I've been trying to get my head around transistors again. I watched this video:
In that he said that whilst there was a 0.7V drop between base and emitter, because of the PN junction, there was "almost no" drop between collector and emitter because the PNP junction "cancelled it out". In fact he measured around a 0.1V drop between collector and emitter due to manufacturing issues.
Meanwhile, on this page (Transistors 101):
http://sunburst.usd.edu/~schieber/psyc770/transistors101.html
He says that:
2.) If the transistor is on, the Collector voltage is 1.6 volts higher than the Emitter voltage.
Both are using a similar circuit.
So they can't be both right, eh?
So I set up a test:
The LED had a forward voltage of 1.71 V.
The transistor had a Vbe of 0.872
The theoretical current through R1 would be:
(5 - 0.872) / 4700 = 0.000878 (0.878 mA)
Measured was 0.857 mA, so that is reasonably close.

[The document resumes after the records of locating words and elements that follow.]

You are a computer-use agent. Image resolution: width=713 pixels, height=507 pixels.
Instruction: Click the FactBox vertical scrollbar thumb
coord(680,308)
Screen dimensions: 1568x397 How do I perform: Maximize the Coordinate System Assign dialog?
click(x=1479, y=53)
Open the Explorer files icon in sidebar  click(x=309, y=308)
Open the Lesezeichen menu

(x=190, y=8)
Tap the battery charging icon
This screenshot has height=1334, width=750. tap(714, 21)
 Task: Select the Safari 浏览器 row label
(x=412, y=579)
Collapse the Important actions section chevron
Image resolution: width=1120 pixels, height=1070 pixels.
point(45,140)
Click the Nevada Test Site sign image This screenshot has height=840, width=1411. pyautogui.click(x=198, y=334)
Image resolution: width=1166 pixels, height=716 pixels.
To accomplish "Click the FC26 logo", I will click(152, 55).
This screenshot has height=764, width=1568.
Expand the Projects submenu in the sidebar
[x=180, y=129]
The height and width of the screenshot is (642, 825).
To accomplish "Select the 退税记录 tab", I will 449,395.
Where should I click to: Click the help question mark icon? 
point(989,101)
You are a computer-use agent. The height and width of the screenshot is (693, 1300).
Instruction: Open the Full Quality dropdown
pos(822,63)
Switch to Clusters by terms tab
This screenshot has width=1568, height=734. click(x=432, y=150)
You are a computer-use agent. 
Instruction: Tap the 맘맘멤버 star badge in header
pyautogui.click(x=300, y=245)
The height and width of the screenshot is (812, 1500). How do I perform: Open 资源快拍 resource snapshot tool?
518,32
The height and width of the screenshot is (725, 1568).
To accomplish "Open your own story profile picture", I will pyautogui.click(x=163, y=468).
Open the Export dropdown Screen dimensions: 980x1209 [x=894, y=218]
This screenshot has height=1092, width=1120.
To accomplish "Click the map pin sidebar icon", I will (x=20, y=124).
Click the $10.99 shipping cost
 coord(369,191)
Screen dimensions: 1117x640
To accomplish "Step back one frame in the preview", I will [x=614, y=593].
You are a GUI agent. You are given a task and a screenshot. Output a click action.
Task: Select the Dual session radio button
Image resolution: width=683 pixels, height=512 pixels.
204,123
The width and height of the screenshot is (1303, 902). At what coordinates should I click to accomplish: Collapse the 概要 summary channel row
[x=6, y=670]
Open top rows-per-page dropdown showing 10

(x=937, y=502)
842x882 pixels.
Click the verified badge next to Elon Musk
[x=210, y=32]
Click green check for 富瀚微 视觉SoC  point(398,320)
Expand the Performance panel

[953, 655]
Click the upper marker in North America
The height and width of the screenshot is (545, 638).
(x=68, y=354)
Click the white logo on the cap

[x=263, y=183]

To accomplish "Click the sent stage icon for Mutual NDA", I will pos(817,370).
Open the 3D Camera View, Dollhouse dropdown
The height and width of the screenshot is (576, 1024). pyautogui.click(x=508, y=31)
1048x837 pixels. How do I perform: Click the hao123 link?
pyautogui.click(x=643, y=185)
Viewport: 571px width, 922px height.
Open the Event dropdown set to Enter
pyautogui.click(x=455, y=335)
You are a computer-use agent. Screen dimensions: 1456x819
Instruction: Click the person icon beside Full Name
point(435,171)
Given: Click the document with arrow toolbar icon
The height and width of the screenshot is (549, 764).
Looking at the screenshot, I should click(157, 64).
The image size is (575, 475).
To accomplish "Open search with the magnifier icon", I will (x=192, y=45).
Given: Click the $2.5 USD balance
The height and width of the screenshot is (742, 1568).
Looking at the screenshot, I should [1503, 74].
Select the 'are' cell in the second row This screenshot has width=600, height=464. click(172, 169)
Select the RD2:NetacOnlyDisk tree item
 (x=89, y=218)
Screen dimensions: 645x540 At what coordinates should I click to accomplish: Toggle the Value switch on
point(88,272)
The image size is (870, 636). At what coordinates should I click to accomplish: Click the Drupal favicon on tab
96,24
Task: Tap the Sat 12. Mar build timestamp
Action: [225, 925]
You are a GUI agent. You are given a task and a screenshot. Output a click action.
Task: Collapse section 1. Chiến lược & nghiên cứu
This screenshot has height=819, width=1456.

The theoretical current through R2 would be:
(12 - 1.71) / 560 = 0.018375 (18.38 mA)
Measured was 18.57 mA, so that is pretty close.
I measured 12.06 V at the +12 V point, and 10.28 at point C, giving a voltage drop of 1.78 V in circuit.
I measured 60 mV at point D, so it would appear that the collector/emitter voltage drop was closer to 0.1V than 1.6V.
I measured 19.20 mA at point E, so that would be roughly the collector/emitter current plus the base/emitter current.
Does all that sound right? And does that make this quote incorrect?
If the transistor is on, the Collector voltage is 1.6 volts higher than the Emitter voltage.